WHAT THE TASK REQUIRES
What you give back should match the records word for word.

INFORMATION PROVIDED
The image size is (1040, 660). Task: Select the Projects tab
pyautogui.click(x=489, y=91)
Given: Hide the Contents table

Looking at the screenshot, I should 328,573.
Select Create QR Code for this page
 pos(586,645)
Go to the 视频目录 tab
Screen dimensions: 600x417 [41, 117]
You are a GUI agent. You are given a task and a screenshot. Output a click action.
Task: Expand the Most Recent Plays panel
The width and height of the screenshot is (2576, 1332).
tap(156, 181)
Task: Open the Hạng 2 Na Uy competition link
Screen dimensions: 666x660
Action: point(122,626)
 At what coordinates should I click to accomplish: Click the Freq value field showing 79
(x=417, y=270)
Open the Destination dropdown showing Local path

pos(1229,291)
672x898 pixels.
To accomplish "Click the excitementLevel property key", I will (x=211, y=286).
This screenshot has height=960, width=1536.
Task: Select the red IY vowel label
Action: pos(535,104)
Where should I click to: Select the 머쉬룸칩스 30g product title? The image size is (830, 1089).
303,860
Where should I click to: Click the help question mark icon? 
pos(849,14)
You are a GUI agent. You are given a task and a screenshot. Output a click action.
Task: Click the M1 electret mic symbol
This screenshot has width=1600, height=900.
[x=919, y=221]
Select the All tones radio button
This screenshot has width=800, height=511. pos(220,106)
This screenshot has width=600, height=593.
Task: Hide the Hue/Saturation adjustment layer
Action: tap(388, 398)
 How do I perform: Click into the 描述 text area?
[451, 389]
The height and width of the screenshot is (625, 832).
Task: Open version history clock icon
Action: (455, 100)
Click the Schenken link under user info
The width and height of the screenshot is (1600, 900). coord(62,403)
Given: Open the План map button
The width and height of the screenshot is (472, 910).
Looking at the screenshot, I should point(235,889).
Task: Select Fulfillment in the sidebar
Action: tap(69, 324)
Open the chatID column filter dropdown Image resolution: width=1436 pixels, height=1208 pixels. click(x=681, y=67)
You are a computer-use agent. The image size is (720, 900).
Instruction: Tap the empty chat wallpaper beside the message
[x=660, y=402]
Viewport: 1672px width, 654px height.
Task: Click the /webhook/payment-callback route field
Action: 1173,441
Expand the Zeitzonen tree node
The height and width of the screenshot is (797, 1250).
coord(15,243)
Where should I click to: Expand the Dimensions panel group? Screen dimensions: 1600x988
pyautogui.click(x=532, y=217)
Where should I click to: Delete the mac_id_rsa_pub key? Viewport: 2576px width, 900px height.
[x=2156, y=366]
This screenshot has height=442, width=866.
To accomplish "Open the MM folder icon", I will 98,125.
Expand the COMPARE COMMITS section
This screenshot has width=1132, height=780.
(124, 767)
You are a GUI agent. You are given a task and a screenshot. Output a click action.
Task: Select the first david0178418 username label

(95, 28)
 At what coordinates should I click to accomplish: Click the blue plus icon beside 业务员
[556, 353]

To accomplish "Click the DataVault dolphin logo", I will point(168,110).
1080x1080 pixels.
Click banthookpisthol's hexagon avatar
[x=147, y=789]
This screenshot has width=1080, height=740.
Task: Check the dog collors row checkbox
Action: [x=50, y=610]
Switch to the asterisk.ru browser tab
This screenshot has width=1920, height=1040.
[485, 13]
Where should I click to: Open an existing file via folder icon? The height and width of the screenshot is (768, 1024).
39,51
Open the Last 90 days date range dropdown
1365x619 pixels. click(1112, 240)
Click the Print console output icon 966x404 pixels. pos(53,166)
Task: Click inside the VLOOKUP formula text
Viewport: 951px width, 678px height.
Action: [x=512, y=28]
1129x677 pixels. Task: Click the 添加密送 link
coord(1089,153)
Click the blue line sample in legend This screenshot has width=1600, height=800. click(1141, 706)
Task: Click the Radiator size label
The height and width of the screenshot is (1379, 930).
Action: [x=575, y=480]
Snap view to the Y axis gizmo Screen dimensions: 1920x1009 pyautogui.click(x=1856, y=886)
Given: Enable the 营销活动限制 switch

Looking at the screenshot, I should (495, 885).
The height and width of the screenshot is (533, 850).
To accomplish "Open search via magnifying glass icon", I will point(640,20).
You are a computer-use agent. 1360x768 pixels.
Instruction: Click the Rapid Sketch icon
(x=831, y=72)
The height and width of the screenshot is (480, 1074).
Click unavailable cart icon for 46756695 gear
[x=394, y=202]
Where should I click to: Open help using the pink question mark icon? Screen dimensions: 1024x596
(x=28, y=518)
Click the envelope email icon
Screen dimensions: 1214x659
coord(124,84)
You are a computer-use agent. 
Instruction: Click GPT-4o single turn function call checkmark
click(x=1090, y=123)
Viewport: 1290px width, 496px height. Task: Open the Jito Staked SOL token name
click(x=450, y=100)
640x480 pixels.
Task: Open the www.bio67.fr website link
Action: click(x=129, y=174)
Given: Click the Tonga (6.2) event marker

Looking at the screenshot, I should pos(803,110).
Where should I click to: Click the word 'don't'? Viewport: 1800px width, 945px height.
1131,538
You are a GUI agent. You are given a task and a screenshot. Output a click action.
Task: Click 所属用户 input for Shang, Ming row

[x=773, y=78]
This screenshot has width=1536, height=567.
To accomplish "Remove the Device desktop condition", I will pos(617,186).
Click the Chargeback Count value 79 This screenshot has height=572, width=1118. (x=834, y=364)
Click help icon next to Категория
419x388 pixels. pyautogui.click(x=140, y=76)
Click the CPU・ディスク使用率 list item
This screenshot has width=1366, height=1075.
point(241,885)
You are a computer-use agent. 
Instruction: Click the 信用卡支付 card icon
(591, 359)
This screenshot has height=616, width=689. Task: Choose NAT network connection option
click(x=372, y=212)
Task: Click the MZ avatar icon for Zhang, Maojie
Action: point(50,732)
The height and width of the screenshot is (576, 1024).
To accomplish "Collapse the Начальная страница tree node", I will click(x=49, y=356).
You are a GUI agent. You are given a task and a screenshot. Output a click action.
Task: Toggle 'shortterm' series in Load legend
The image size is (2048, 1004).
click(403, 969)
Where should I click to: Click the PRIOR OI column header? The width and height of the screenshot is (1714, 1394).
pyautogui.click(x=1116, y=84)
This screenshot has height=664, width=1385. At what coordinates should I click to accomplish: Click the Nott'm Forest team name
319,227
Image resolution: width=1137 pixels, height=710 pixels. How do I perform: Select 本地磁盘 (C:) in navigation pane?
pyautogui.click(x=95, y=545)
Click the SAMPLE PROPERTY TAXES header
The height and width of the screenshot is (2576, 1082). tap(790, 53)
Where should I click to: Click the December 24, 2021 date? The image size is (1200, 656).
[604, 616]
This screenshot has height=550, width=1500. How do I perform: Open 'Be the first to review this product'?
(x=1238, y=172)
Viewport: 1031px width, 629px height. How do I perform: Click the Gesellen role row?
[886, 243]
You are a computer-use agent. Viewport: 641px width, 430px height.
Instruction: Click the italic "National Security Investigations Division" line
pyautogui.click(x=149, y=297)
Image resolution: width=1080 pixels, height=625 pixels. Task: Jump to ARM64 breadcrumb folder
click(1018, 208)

RESULT
The image size is (1040, 660). Task: Select the Projects tab
pyautogui.click(x=489, y=91)
Given: Hide the Contents table

Looking at the screenshot, I should 328,573.
Select Create QR Code for this page
 pos(586,645)
Go to the 视频目录 tab
Screen dimensions: 600x417 [41, 117]
You are a GUI agent. You are given a task and a screenshot. Output a click action.
Task: Expand the Most Recent Plays panel
The width and height of the screenshot is (2576, 1332).
tap(156, 181)
Task: Open the Hạng 2 Na Uy competition link
Screen dimensions: 666x660
Action: point(122,626)
 At what coordinates should I click to accomplish: Click the Freq value field showing 79
(x=417, y=270)
Open the Destination dropdown showing Local path

pos(1229,291)
672x898 pixels.
To accomplish "Click the excitementLevel property key", I will (x=211, y=286).
This screenshot has height=960, width=1536.
Task: Select the red IY vowel label
Action: pos(535,104)
Where should I click to: Select the 머쉬룸칩스 30g product title? The image size is (830, 1089).
303,860
Where should I click to: Click the help question mark icon? 
pos(849,14)
You are a GUI agent. You are given a task and a screenshot. Output a click action.
Task: Click the M1 electret mic symbol
This screenshot has width=1600, height=900.
[x=919, y=221]
Select the All tones radio button
This screenshot has width=800, height=511. pos(220,106)
This screenshot has width=600, height=593.
Task: Hide the Hue/Saturation adjustment layer
Action: tap(388, 398)
 How do I perform: Click into the 描述 text area?
[451, 389]
The height and width of the screenshot is (625, 832).
Task: Open version history clock icon
Action: (455, 100)
Click the Schenken link under user info
The width and height of the screenshot is (1600, 900). coord(62,403)
Given: Open the План map button
The width and height of the screenshot is (472, 910).
Looking at the screenshot, I should point(235,889).
Task: Select Fulfillment in the sidebar
Action: tap(69, 324)
Open the chatID column filter dropdown Image resolution: width=1436 pixels, height=1208 pixels. click(x=681, y=67)
You are a computer-use agent. The image size is (720, 900).
Instruction: Tap the empty chat wallpaper beside the message
[x=660, y=402]
Viewport: 1672px width, 654px height.
Task: Click the /webhook/payment-callback route field
Action: 1173,441
Expand the Zeitzonen tree node
The height and width of the screenshot is (797, 1250).
coord(15,243)
Where should I click to: Expand the Dimensions panel group? Screen dimensions: 1600x988
pyautogui.click(x=532, y=217)
Where should I click to: Delete the mac_id_rsa_pub key? Viewport: 2576px width, 900px height.
[x=2156, y=366]
This screenshot has height=442, width=866.
To accomplish "Open the MM folder icon", I will 98,125.
Expand the COMPARE COMMITS section
This screenshot has width=1132, height=780.
(124, 767)
You are a GUI agent. You are given a task and a screenshot. Output a click action.
Task: Select the first david0178418 username label

(95, 28)
 At what coordinates should I click to accomplish: Click the blue plus icon beside 业务员
[556, 353]

To accomplish "Click the DataVault dolphin logo", I will point(168,110).
1080x1080 pixels.
Click banthookpisthol's hexagon avatar
[x=147, y=789]
This screenshot has width=1080, height=740.
Task: Check the dog collors row checkbox
Action: [x=50, y=610]
Switch to the asterisk.ru browser tab
This screenshot has width=1920, height=1040.
[485, 13]
Where should I click to: Open an existing file via folder icon? The height and width of the screenshot is (768, 1024).
39,51
Open the Last 90 days date range dropdown
1365x619 pixels. click(1112, 240)
Click the Print console output icon 966x404 pixels. pos(53,166)
Task: Click inside the VLOOKUP formula text
Viewport: 951px width, 678px height.
Action: [x=512, y=28]
1129x677 pixels. Task: Click the 添加密送 link
coord(1089,153)
Click the blue line sample in legend This screenshot has width=1600, height=800. click(1141, 706)
Task: Click the Radiator size label
The height and width of the screenshot is (1379, 930).
Action: [x=575, y=480]
Snap view to the Y axis gizmo Screen dimensions: 1920x1009 pyautogui.click(x=1856, y=886)
Given: Enable the 营销活动限制 switch

Looking at the screenshot, I should (495, 885).
The height and width of the screenshot is (533, 850).
To accomplish "Open search via magnifying glass icon", I will point(640,20).
You are a computer-use agent. 1360x768 pixels.
Instruction: Click the Rapid Sketch icon
(x=831, y=72)
The height and width of the screenshot is (480, 1074).
Click unavailable cart icon for 46756695 gear
[x=394, y=202]
Where should I click to: Open help using the pink question mark icon? Screen dimensions: 1024x596
(x=28, y=518)
Click the envelope email icon
Screen dimensions: 1214x659
coord(124,84)
You are a computer-use agent. 
Instruction: Click GPT-4o single turn function call checkmark
click(x=1090, y=123)
Viewport: 1290px width, 496px height. Task: Open the Jito Staked SOL token name
click(x=450, y=100)
640x480 pixels.
Task: Open the www.bio67.fr website link
Action: click(x=129, y=174)
Given: Click the Tonga (6.2) event marker

Looking at the screenshot, I should pos(803,110).
Where should I click to: Click the word 'don't'? Viewport: 1800px width, 945px height.
1131,538
You are a GUI agent. You are given a task and a screenshot. Output a click action.
Task: Click 所属用户 input for Shang, Ming row

[x=773, y=78]
This screenshot has width=1536, height=567.
To accomplish "Remove the Device desktop condition", I will pos(617,186).
Click the Chargeback Count value 79 This screenshot has height=572, width=1118. (x=834, y=364)
Click help icon next to Категория
419x388 pixels. pyautogui.click(x=140, y=76)
Click the CPU・ディスク使用率 list item
This screenshot has width=1366, height=1075.
point(241,885)
You are a computer-use agent. 
Instruction: Click the 信用卡支付 card icon
(591, 359)
This screenshot has height=616, width=689. Task: Choose NAT network connection option
click(x=372, y=212)
Task: Click the MZ avatar icon for Zhang, Maojie
Action: point(50,732)
The height and width of the screenshot is (576, 1024).
To accomplish "Collapse the Начальная страница tree node", I will click(x=49, y=356).
You are a GUI agent. You are given a task and a screenshot. Output a click action.
Task: Toggle 'shortterm' series in Load legend
The image size is (2048, 1004).
click(403, 969)
Where should I click to: Click the PRIOR OI column header? The width and height of the screenshot is (1714, 1394).
pyautogui.click(x=1116, y=84)
This screenshot has height=664, width=1385. At what coordinates should I click to accomplish: Click the Nott'm Forest team name
319,227
Image resolution: width=1137 pixels, height=710 pixels. How do I perform: Select 本地磁盘 (C:) in navigation pane?
pyautogui.click(x=95, y=545)
Click the SAMPLE PROPERTY TAXES header
The height and width of the screenshot is (2576, 1082). tap(790, 53)
Where should I click to: Click the December 24, 2021 date? The image size is (1200, 656).
[604, 616]
This screenshot has height=550, width=1500. How do I perform: Open 'Be the first to review this product'?
(x=1238, y=172)
Viewport: 1031px width, 629px height. How do I perform: Click the Gesellen role row?
[886, 243]
You are a computer-use agent. Viewport: 641px width, 430px height.
Instruction: Click the italic "National Security Investigations Division" line
pyautogui.click(x=149, y=297)
Image resolution: width=1080 pixels, height=625 pixels. Task: Jump to ARM64 breadcrumb folder
click(1018, 208)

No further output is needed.